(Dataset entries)
* * *

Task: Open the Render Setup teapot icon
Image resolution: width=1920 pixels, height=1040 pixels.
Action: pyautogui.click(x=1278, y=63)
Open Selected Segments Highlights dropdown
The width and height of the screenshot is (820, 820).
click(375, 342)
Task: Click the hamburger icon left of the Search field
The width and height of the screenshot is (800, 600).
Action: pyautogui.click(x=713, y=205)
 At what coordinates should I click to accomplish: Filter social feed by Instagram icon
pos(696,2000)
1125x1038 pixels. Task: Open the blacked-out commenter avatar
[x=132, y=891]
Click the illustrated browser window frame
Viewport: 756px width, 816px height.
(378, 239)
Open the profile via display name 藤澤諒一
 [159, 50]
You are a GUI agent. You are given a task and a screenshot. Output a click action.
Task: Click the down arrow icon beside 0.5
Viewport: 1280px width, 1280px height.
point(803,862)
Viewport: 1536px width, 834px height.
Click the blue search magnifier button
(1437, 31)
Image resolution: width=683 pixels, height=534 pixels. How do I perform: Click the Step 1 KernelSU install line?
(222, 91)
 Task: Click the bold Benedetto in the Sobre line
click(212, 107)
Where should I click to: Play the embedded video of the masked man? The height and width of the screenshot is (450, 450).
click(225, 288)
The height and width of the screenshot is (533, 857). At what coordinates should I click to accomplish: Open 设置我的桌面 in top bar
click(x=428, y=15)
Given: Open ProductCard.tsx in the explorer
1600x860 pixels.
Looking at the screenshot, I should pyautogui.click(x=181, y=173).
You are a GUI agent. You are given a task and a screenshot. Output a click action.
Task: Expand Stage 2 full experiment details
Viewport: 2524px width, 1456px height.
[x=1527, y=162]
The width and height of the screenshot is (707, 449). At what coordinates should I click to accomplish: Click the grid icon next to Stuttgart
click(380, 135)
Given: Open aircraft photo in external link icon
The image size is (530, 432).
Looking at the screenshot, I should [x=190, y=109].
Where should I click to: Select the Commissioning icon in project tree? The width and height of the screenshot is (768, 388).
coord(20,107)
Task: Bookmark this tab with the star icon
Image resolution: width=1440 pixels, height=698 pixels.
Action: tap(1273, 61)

* * *

[WORK TO BE COMPLETED]: Recopy the entries above in their entirety, exactly.

[TASK OUTPUT]:
Task: Open the Render Setup teapot icon
Image resolution: width=1920 pixels, height=1040 pixels.
Action: pyautogui.click(x=1278, y=63)
Open Selected Segments Highlights dropdown
The width and height of the screenshot is (820, 820).
click(375, 342)
Task: Click the hamburger icon left of the Search field
The width and height of the screenshot is (800, 600).
Action: pyautogui.click(x=713, y=205)
 At what coordinates should I click to accomplish: Filter social feed by Instagram icon
pos(696,2000)
1125x1038 pixels. Task: Open the blacked-out commenter avatar
[x=132, y=891]
Click the illustrated browser window frame
Viewport: 756px width, 816px height.
(378, 239)
Open the profile via display name 藤澤諒一
 [159, 50]
You are a GUI agent. You are given a task and a screenshot. Output a click action.
Task: Click the down arrow icon beside 0.5
Viewport: 1280px width, 1280px height.
point(803,862)
Viewport: 1536px width, 834px height.
Click the blue search magnifier button
(1437, 31)
Image resolution: width=683 pixels, height=534 pixels. How do I perform: Click the Step 1 KernelSU install line?
(222, 91)
 Task: Click the bold Benedetto in the Sobre line
click(212, 107)
Where should I click to: Play the embedded video of the masked man? The height and width of the screenshot is (450, 450).
click(225, 288)
The height and width of the screenshot is (533, 857). At what coordinates should I click to accomplish: Open 设置我的桌面 in top bar
click(x=428, y=15)
Given: Open ProductCard.tsx in the explorer
1600x860 pixels.
Looking at the screenshot, I should pyautogui.click(x=181, y=173).
You are a GUI agent. You are given a task and a screenshot. Output a click action.
Task: Expand Stage 2 full experiment details
Viewport: 2524px width, 1456px height.
[x=1527, y=162]
The width and height of the screenshot is (707, 449). At what coordinates should I click to accomplish: Click the grid icon next to Stuttgart
click(380, 135)
Given: Open aircraft photo in external link icon
The image size is (530, 432).
Looking at the screenshot, I should [x=190, y=109].
Where should I click to: Select the Commissioning icon in project tree? The width and height of the screenshot is (768, 388).
coord(20,107)
Task: Bookmark this tab with the star icon
Image resolution: width=1440 pixels, height=698 pixels.
Action: tap(1273, 61)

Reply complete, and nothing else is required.